• _REQUIREMENT_:
What are the lines from the one containing "You are a GUI" through the last line of the records below? Return them exactly, leaving out pictures.

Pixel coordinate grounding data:
______

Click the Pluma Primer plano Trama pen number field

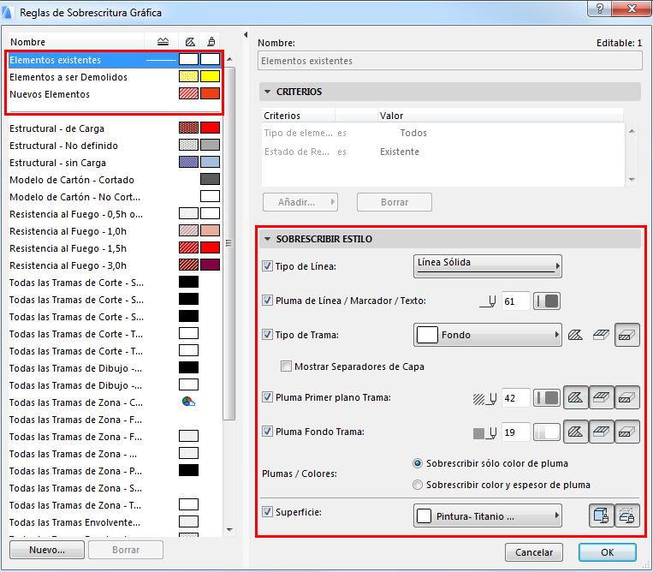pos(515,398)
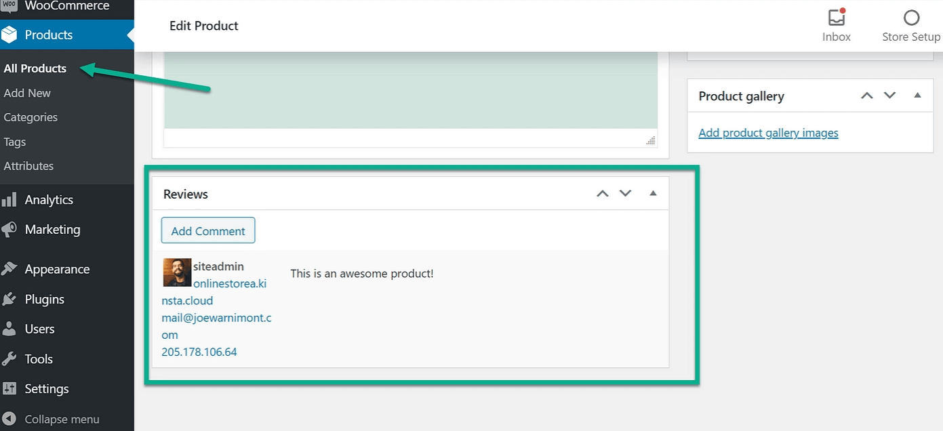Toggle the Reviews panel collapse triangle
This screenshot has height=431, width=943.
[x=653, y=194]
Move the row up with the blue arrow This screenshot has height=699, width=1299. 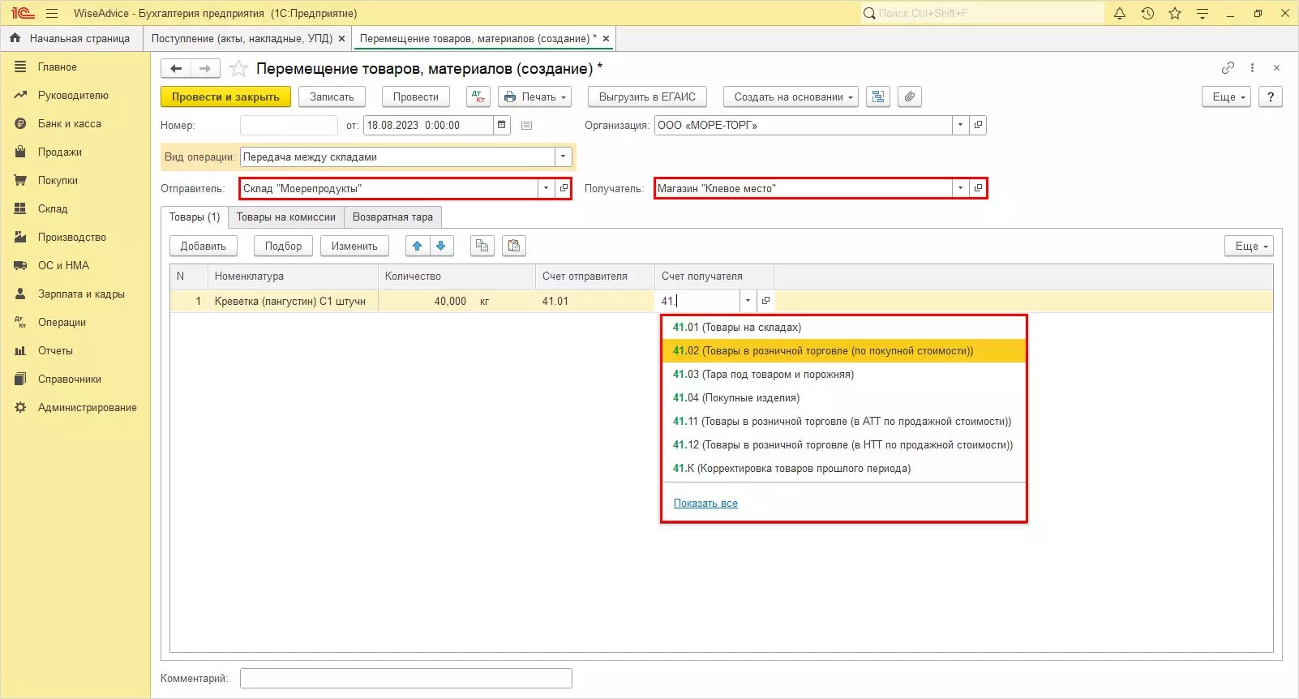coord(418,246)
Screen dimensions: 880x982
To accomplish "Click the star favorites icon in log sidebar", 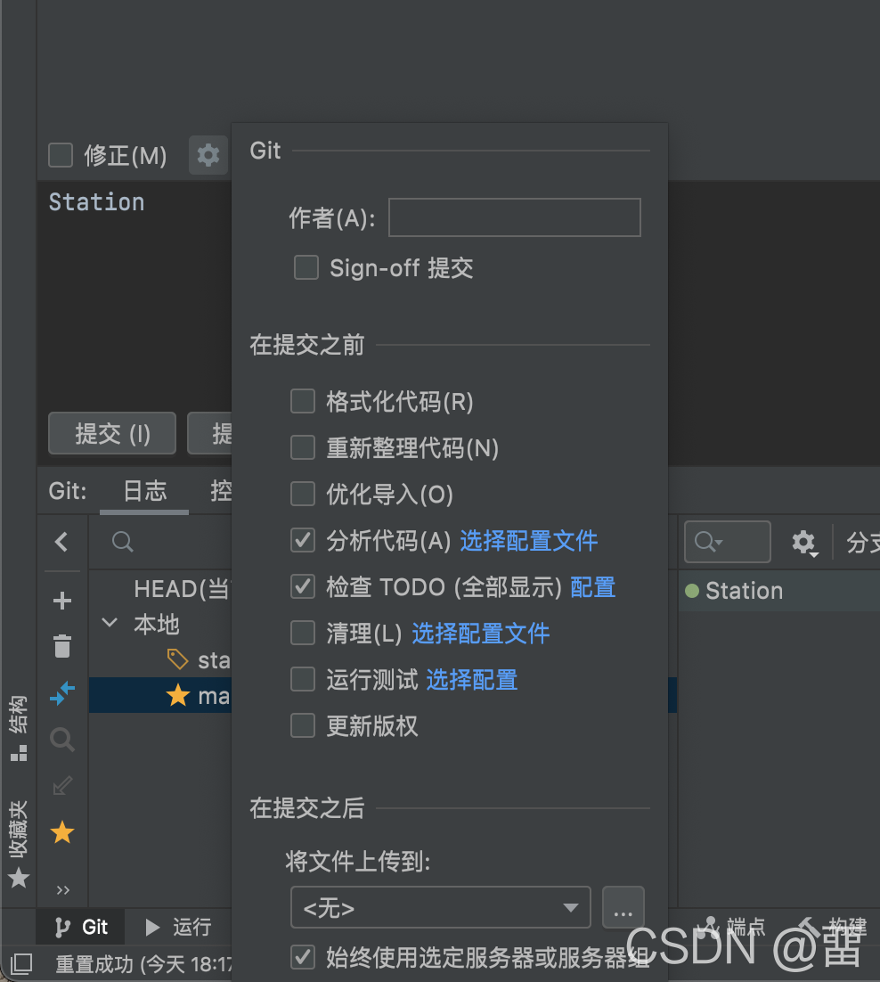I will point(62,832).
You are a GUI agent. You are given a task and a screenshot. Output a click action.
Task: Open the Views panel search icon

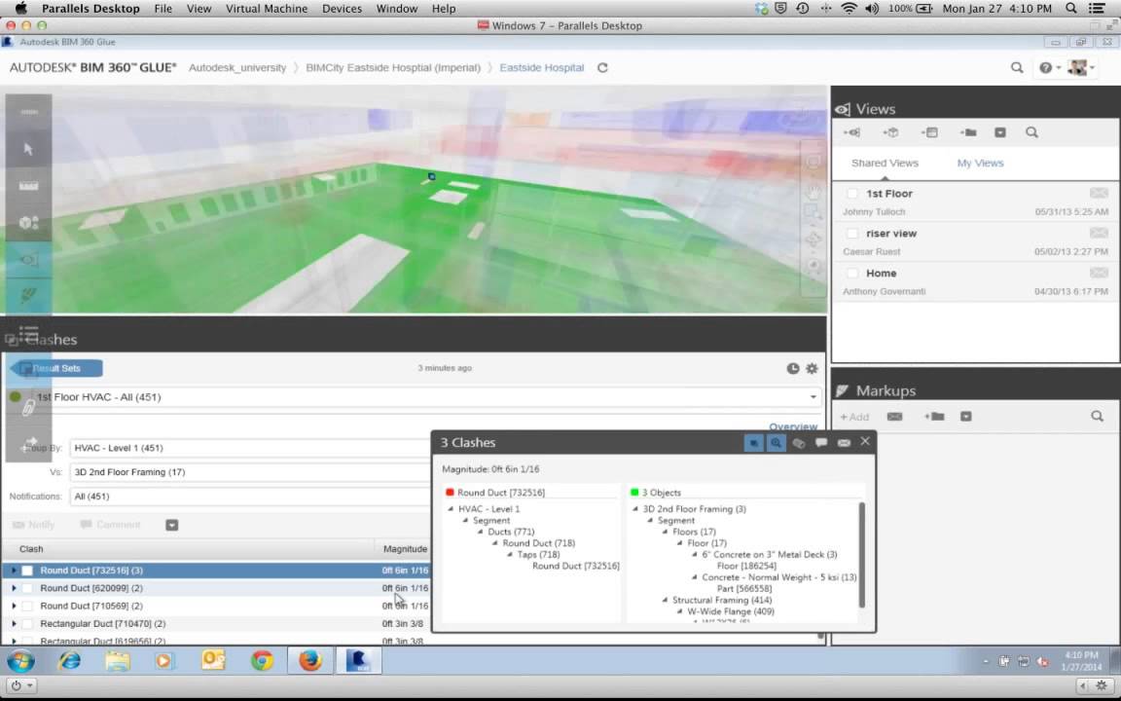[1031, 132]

______

• _EXERCISE OUTPUT_:
You are a GUI agent. You are given a task and a screenshot. Output a click action.
Task: Open the Views panel search icon

[1031, 132]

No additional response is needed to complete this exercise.